Water in Outer Solar System

Water in Outer Solar System[1]

The editors of Astronomy deem the discoveries of water in the outer Solar System the 6th most important astronomy story of 2015.

Saturn’s moon Enceladus continues to show why it’s one of the best in the Solar System to search for life. Astronomers have suspected for years that salty water dredged up from a subsurface sea spews into space out of fissures near the moon’s south pole. But an analysis published in September 2014 in the journal Icarus, of seven years of images from NASA’s Cassini spacecraft indicates that Enceladus has a subsurface global ocean instead of merely a regional sea.

Cornell University planetary scientist Peter Thomas and colleagues measured a slight wobble in the moon’s rotation. If Enceladus were solid, its mass would dampen that motion. The researchers believe, instead, that a liquid water ocean lies between the moon’s icy surface layer and the rocky interior. They say the ocean is deeper and the ice shell thinner at the south polar region where Cassini has spied some 1200 geysers of salt water.

Scientists think that to keep any material in liquid state within Enceladus’ interior requires the push-and-pull tidal energy from Saturn. A global ocean is harder to keep warm than a regional sea, and so this discovery could also indicate that the saturnian satellite has more tidal energy than originally thought. “:If that is correct,” says team member Carolyn Porco, “and its ocean has been around a long, long time, then it may mean that any life within it has had a long time to evolve.”

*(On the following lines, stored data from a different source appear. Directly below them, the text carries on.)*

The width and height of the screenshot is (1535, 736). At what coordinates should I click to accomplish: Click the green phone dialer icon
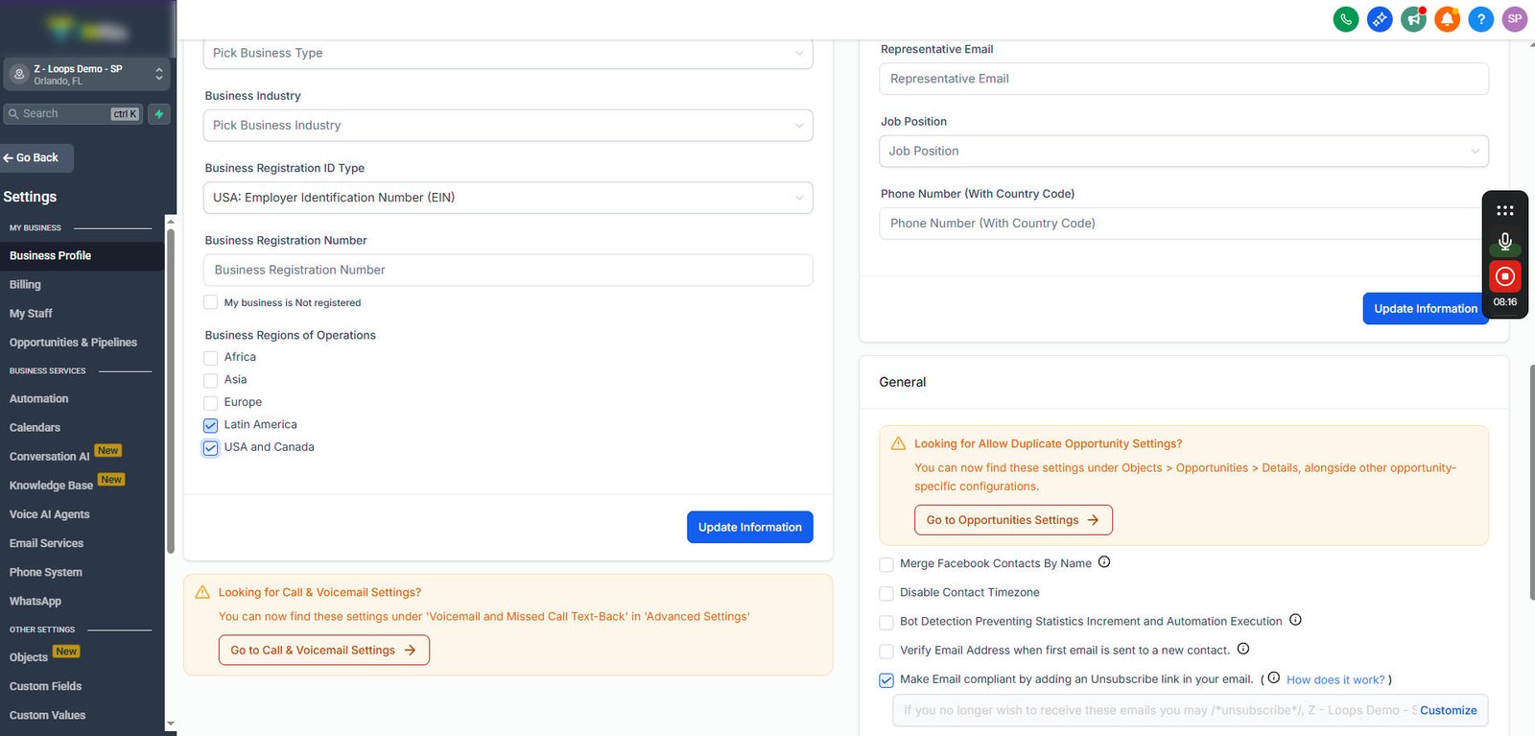click(x=1346, y=19)
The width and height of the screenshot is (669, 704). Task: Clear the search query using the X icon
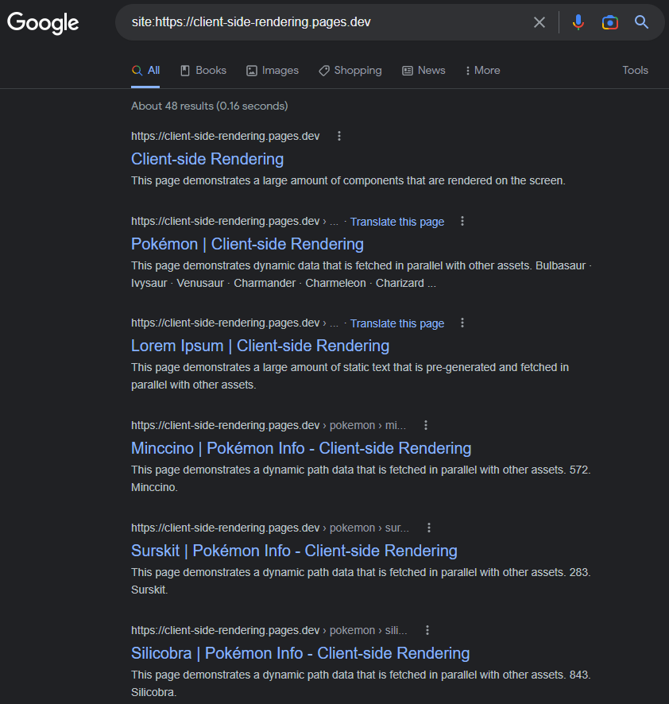(539, 21)
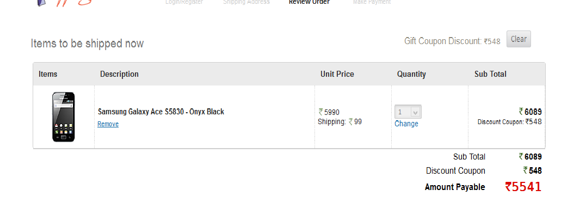Click the Items to be shipped now heading
This screenshot has height=202, width=580.
tap(87, 44)

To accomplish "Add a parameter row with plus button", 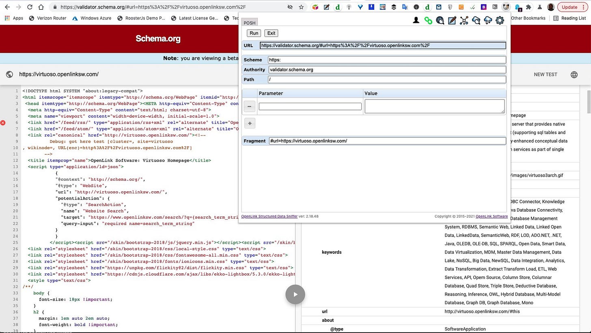I will coord(249,123).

Some of the material spewing from Enceladus’ underground ocean flows out through the geysers, flows toward Saturn because of the planet’s gravitational pull, and then orbits the planet as its E ring. In the March 12, 2015 issue of Nature, Frank Postberg at the universities of Heidelberg and Stuttgart in Germany and colleagues described how they used the Cassini spacecraft to study some of the material from the E ring. They saw silicon-rich molecules (called silicates) just a few nanometers wide. When this type of material is found in space, it almost always originates from rock being dissolved in water. But to learn the precise characteristics of that water-rock interaction, Postberg’s team collaborated with researchers from Japan to mimic the conditions needed at Enceladus to produce the sizes and composition of silicate particles they observed. They found the water needs to be at least 194 °F and have a pH between 8.5 and 10.56. These characteristics imply hot-spring heated water; the only other place where such hydrothermal vents have ever been see is on Earth, and these sites host extreme organisms.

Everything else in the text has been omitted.